HarianMalut – Adanya usulan revisi Undang-Undang Tentara Nasional Indonesia (UU TNI) nomor 34 tahun 2004 dalam Rancangan Undang-Undang (RUU) TNI yang sedang dibahas di Komisi I DPR RI, mulai menimbulkan pro dan kontra di tengah masyarakat.
Salah satu yang disoroti adalah perubahan yang terjadi pada pasal 47 soal jabatan di kementerian dan lembaga yang ditempati prajurit TNI aktif. Dalam Pasal 47 UU TNI saat ini, hanya ada 10 lembaga dan kementerian yang bisa ditempati prajurit TNI aktif.
Perinciannya adalah kantor bidang koordinator bidang Politik dan Keamanan Negara, Pertahanan Negara, Sekretaris Militer Presiden, Intelijen Negara, Sandi Negara.
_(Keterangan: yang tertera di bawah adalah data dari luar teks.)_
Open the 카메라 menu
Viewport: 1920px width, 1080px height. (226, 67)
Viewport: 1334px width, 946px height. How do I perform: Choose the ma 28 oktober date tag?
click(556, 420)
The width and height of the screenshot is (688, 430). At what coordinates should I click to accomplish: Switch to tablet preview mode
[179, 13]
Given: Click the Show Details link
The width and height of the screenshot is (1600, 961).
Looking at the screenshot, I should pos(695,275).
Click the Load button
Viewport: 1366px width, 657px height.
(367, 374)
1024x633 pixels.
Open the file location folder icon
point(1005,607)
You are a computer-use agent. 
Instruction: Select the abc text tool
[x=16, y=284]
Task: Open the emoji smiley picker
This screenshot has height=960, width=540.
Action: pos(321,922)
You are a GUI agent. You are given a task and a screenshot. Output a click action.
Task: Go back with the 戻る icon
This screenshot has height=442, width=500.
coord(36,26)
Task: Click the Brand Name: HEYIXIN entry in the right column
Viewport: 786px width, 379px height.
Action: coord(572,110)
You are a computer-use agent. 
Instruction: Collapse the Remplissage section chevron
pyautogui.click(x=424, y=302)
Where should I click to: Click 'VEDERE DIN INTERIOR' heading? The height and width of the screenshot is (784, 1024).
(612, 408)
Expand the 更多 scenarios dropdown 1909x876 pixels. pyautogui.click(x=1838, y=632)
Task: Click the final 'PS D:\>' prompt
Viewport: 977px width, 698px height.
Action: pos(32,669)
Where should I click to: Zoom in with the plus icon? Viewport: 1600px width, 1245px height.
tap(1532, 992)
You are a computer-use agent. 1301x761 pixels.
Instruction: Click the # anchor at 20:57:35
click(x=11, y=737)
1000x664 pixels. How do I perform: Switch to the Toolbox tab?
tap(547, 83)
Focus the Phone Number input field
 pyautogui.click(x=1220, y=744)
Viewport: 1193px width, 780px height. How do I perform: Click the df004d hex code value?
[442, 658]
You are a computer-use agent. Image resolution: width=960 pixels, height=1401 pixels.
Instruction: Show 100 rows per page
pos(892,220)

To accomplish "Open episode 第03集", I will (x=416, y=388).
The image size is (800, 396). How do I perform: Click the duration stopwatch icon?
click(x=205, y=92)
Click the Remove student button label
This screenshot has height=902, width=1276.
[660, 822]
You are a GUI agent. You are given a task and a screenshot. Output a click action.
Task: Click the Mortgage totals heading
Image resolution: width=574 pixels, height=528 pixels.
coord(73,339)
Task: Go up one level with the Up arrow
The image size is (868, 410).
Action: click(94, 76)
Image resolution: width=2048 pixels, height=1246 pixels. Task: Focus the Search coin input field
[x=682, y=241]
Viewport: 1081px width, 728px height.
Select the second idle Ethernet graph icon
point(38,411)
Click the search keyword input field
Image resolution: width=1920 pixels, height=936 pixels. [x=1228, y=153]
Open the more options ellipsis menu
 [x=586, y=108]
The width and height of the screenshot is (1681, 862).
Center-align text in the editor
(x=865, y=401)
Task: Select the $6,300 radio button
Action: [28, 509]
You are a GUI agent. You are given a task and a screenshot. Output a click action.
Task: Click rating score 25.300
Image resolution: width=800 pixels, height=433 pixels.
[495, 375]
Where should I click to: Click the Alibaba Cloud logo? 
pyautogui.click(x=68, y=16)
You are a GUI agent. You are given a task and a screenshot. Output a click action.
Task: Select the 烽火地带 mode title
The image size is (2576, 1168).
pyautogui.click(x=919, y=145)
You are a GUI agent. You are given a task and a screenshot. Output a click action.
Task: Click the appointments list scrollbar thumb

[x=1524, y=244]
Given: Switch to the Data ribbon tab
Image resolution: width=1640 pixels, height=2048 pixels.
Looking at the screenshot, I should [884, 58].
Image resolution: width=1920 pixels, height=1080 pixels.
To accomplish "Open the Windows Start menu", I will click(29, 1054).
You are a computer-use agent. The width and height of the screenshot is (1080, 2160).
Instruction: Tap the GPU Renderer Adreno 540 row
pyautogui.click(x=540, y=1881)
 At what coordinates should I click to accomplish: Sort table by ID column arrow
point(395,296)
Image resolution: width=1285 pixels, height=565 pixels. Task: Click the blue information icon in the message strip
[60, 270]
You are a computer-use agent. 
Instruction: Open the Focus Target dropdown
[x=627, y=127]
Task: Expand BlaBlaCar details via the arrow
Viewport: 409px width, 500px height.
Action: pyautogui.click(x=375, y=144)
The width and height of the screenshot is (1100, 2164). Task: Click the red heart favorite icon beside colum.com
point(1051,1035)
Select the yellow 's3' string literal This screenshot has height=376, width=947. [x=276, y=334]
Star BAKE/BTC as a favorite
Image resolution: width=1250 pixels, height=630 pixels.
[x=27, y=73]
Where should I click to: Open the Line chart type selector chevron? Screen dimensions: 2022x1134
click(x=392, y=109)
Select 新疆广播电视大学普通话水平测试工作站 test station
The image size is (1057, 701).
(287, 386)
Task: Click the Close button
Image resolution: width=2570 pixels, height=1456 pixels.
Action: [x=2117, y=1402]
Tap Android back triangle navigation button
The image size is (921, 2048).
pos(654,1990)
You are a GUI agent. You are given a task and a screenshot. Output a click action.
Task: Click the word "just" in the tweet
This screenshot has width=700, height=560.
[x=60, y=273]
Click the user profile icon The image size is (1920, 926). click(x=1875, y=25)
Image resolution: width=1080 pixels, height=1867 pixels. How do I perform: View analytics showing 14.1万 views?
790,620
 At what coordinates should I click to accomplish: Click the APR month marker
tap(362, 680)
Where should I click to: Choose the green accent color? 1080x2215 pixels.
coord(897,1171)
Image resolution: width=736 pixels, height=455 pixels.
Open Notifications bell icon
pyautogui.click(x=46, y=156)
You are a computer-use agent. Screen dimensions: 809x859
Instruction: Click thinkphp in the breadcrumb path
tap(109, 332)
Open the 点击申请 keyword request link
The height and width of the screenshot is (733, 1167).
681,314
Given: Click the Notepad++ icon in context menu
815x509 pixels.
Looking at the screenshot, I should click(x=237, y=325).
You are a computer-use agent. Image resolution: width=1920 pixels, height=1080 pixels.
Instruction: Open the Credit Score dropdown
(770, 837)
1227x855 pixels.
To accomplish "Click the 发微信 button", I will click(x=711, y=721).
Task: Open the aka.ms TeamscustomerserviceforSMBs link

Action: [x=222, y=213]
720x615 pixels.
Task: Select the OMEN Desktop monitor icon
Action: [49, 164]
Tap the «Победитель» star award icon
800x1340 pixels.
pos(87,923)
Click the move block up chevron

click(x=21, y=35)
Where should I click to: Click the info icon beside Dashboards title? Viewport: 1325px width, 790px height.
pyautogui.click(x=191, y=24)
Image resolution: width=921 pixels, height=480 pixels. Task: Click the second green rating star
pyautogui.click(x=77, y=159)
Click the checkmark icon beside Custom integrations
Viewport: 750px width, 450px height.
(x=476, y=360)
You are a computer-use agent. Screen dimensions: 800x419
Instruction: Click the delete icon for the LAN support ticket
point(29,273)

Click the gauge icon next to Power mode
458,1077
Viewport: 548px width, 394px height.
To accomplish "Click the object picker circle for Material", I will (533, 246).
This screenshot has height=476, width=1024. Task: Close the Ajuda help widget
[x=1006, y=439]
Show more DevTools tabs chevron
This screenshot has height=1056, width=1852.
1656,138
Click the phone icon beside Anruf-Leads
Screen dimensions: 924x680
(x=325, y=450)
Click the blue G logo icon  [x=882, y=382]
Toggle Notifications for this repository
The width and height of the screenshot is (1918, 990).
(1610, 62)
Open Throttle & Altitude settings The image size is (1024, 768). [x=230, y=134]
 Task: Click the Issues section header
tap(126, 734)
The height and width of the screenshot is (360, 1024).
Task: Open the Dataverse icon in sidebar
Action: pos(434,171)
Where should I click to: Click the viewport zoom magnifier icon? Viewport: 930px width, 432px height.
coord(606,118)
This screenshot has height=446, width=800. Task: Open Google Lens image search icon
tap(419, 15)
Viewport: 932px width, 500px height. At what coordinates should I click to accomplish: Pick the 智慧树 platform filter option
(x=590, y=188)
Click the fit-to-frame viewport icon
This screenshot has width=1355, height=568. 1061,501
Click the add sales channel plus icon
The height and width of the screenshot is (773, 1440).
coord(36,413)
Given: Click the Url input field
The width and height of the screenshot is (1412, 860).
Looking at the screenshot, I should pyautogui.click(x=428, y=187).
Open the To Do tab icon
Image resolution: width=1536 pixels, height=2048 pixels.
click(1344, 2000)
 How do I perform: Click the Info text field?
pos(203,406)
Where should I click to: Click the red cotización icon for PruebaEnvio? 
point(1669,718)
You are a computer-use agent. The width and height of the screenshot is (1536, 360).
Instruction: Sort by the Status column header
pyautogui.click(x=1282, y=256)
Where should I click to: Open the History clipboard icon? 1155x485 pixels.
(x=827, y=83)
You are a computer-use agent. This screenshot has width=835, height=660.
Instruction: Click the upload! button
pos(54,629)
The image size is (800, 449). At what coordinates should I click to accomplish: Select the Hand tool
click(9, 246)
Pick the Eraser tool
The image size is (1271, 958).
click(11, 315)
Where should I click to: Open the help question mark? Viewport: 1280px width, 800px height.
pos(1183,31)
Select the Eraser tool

Selanjutnya, Lembaga Ketahanan Nasional, Dewan Pertahanan Nasional, Search and Rescue (SAR) Nasional, Badan Narkotika Nasional, dan Mahkamah Agung.
Dalam RUU TNI yang sedang dibahas, ada tambahan lima pos baru yang bisa ditempati TNI aktif, yakni kelautan dan perikanan, BNPB, BNPT, keamanan laut, dan Kejaksaan Agung (Kejagung). Adanya perluasan jabatan sipil yang dapat ditempati TNI aktif inilah yang mendapat penolakan dari sejumlah komponen masyarakat.
Salah satunya dari Koalisi Masyarakat Sipil yang meminta Pemerintah dan DPR tidak melanjutkan revisi UU TNI tersebut. Mereka khawatir perluasan jabatan dimaksud berpotensi menghidupkan kembali dwifungsi TNI yang telah dihapus sesuai mandat reformasi.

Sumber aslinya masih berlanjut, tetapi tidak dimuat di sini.